Saturday, May 24, 2014

Film Atlas (Vietnam): When the Tenth Month Comes


Country: Vietnam
Film: When the Tenth Month Comes / Bao Gio Cho Den Thang Muoi (1985)
Duyen, a young Vietnamese actress in the local community theater, is ferried home in the waning months of the Vietnam War after heading to the mountains to visit her husband, a soldier. She bears a letter informing her of his death. Still in shock and overwhelmed by bottled-up emotions, she faints and slips into the river. We learn later that she was rescued by Zhang, the village teacher and an aspiring poet. He afterwards unwittingly discovers the letter while drying out his poems that tumbled overboard in the excitement.
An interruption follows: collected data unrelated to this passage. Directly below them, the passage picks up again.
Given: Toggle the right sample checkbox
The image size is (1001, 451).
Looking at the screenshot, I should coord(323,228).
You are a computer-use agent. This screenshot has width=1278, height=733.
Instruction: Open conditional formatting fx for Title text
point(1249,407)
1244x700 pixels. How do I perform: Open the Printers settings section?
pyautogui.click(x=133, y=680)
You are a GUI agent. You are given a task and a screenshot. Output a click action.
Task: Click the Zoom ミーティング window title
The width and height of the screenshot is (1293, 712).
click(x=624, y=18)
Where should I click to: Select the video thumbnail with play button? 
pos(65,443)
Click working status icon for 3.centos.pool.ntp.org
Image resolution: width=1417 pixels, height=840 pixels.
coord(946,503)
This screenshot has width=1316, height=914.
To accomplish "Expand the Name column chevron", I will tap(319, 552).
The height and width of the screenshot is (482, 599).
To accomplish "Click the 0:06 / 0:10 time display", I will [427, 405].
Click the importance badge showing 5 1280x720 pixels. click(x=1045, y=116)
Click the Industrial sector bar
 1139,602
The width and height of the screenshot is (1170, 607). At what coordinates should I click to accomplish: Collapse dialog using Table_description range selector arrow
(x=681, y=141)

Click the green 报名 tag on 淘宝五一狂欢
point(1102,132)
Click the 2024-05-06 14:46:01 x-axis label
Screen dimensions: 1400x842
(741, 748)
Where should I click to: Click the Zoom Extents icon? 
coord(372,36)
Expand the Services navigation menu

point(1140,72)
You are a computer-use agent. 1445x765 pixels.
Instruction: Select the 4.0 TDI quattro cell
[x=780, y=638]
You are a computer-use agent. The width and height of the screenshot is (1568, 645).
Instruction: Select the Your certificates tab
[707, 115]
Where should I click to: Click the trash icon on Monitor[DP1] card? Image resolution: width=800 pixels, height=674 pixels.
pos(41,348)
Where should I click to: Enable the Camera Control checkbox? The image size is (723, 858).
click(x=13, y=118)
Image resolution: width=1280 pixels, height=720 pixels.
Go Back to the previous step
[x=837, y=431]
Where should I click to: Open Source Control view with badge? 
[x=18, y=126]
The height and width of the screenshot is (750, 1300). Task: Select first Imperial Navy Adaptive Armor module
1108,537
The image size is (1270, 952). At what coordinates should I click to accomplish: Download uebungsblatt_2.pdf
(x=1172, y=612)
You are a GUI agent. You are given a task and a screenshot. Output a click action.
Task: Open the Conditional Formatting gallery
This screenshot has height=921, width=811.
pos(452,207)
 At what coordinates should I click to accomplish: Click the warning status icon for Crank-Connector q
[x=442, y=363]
The two begin spending time together and strike up an unusual relationship, with Zhang forging fake letters home for the widow to help spare her child, Tuan, and dying father-in-law from the learning the tragic news. 


Duyen, haunted not just by vivid memories but by literal ghosts, is slower than Zhang to realize their growing love. Having vowed to keep her secret, Zhang can't defend himself when the village begins suspecting a scandalous affair (from their point of view she is still a married woman with a husband loyally serving his country), alienating him from the town and especially his well-meaning girlfriend. Zhang, dejected, goes into self-enforced exile. Duyen's father-in-law sinks into the final stages of his illness. Tuan runs away from home to find his dad.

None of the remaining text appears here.